[EXCERPT]
*** Begin section ***

On March 26, Fortune broke a story that made the rounds fast: Anthropic has been training a new model called Claude Mythos (also referred to internally as "Capybara"), and it leaked through a misconfigured content management system.
Not through a sophisticated attack. Not through an insider. Through a publicly searchable data cache that contained ~3,000 unpublished blog assets.
Let that sink in for a second.
What We Know About Mythos
Anthropic confirmed they're testing a new model with "early access customers" and called it "a step change" and "the most capable we've built to date." The leaked draft blog post describes:
- A new tier called Capybara, sitting above Opus (their current largest tier)
- "Dramatically higher scores" on coding, academic reasoning, and cybersecurity benchmarks vs Claude Opus 4.6
- An acknowledgment that the model poses "unprecedented cybersecurity risks"
That last point is interesting. Anthropic has been increasingly vocal about their Responsible Scaling Policy, and explicitly calling out cybersecurity risk in a draft announcement suggests they're taking the dual-use problem seriously — or at least want to be seen doing so.
The Leak Is More Interesting Than the Model
Here's the thing: new, more powerful model drops are basically a monthly occurrence now. Claude Mythos will be impressive, yes. It'll push benchmarks, yes. We'll all upgrade our API calls, yes.
But the how of this leak? That's the real story.
A security researcher and a Cambridge academic independently found these documents in a publicly accessible, searchable data store. Not behind auth. Not encrypted. Just... sitting there. Close to 3,000 assets.
Anthropic called it "human error in CMS configuration." Which is the corporate way of saying someone flipped a toggle wrong (or never flipped it right in the first place).
This is the same company that:
- Publishes papers on AI safety
- Runs red-team exercises on their own models
- Advocates for government AI regulation
And they couldn't secure their own blog drafts.
Why This Matters for Agent Builders
If you're building with AI models — and if you're reading this blog, you probably are — there's a pattern here worth internalizing:
1. The simplest failures are the most damaging.
Not a zero-day. Not a supply chain attack. A misconfigured CMS. This rhymes with every production incident I've seen: the catastrophic bugs are never the exotic ones. They're the boring ones that nobody bothered to check.
2. Draft content is production data.
Anthropic probably thought of their blog CMS as a low-security asset. It's just blog drafts, right? But those drafts contained competitive intelligence, product strategy, and security assessments. Your "internal docs" have the same risk profile. Treat them accordingly.
3. Security posture ≠ security culture.
Publishing safety papers and having strong public positions on AI risk is great. But if the same organization can't lock down a data store, there's a gap between stated values and operational practice. This applies to every team: your security is only as strong as your most overlooked system.
The Capybara Question
The tier naming is worth a brief thought. Opus → Capybara suggests Anthropic is planning for model sizes beyond what the current Haiku/Sonnet/Opus hierarchy covers. If Capybara becomes a real product tier, expect pricing that makes Opus look affordable.
For those of us building agents, this means the cost-performance optimization game gets another dimension. Today you're choosing between Haiku for speed, Sonnet for balance, and Opus for capability. Tomorrow you'll have a fourth option that's more powerful but presumably more expensive. Smart routing between tiers isn't just nice-to-have anymore — it's table stakes.
Bottom Line
Mythos will ship. It'll be good. We'll use it.
But the next time you're reviewing your own infrastructure — your API keys, your config files, your draft documents — remember that Anthropic, with all their resources and security expertise, left 3,000 assets in a public data store because someone misconfigured a toggle.
Nobody is immune to the boring bugs.

*** End section ***

[DATASET]

*** Begin section ***

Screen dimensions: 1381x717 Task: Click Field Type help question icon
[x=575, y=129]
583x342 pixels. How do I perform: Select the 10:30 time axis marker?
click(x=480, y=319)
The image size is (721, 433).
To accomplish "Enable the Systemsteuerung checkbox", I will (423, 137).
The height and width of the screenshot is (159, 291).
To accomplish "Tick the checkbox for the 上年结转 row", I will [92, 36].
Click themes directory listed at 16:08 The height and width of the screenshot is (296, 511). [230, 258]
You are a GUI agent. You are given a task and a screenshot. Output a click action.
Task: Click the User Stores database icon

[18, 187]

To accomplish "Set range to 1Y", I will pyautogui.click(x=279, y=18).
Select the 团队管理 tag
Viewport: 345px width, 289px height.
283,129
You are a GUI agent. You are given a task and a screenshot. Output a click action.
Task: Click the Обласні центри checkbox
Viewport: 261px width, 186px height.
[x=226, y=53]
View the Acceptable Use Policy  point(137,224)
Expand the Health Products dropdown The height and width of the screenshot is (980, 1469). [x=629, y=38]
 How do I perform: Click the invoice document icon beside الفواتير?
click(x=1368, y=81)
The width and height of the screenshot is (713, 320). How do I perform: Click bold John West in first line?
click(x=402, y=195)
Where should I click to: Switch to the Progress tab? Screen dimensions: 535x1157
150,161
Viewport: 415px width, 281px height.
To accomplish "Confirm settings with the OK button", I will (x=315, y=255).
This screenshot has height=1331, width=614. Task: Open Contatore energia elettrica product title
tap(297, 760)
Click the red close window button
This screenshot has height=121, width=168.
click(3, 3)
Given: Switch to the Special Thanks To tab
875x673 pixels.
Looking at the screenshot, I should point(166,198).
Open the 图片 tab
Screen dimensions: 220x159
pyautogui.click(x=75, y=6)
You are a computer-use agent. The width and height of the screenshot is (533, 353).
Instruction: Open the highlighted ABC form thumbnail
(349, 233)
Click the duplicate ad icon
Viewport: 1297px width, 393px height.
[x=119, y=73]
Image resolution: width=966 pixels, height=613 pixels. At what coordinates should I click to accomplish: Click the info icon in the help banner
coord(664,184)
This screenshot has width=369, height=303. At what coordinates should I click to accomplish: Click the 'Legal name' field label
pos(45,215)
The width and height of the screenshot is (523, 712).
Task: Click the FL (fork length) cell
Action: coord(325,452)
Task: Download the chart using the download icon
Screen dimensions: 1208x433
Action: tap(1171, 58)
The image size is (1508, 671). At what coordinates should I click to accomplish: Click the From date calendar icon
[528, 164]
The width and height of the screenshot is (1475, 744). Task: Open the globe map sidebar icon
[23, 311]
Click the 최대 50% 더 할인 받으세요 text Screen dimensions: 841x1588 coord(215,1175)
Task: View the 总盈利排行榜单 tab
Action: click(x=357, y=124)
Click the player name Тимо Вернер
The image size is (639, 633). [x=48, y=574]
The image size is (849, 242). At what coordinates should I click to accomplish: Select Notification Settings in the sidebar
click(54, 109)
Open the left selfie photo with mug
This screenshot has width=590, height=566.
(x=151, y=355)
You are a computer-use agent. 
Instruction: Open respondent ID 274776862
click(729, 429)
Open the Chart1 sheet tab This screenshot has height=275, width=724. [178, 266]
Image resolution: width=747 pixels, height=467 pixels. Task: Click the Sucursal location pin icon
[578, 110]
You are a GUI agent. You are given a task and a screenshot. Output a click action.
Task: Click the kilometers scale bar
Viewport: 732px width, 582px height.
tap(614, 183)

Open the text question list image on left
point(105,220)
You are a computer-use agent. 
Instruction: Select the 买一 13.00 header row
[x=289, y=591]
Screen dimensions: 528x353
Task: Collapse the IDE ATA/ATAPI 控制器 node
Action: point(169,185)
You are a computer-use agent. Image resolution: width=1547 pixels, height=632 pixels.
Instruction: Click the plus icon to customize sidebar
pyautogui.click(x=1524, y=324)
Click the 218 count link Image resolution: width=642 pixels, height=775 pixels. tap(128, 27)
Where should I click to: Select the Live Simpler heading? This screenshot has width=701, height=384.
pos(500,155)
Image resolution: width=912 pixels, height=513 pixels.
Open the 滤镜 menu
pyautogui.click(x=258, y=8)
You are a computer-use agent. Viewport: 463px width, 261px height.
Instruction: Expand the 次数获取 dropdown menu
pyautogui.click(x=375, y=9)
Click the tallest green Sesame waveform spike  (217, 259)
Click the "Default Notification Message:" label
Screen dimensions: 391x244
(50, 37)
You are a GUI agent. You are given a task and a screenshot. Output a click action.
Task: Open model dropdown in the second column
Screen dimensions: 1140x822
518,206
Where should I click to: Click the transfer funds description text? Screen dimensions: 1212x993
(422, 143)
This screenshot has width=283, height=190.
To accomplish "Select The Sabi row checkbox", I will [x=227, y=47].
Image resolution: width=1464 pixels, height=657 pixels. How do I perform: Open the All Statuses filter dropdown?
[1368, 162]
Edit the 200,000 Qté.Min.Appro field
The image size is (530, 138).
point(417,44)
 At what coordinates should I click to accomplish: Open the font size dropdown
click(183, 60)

*** End section ***

[PARTS OF THE EXERCISE]
A: Check each statement against the post about the Mythos leak, and answer yes or no. Back up each answer with the deciding words from the post, quoted exactly.
(i) One security researcher working alone found the leaked documents.
(ii) The Capybara tier sits above Opus.
(iii) Anthropic blamed the leak on a sophisticated attack.
B: Use the post about the Mythos leak to answer these questions.
(i) On what date did Fortune break the story?
(ii) Which model is Mythos said to beat with "Dramatically higher scores"?
(iii) Which tier does the post say builders pick today for speed?

[RESULTS]
A:
(i) No: "A security researcher and a Cambridge academic independently found these documents"
(ii) Yes: "A new tier called Capybara, sitting above Opus (their current largest tier)"
(iii) No: "Anthropic called it "human error in CMS configuration.""

B:
(i) March 26
(ii) Claude Opus 4.6
(iii) Haiku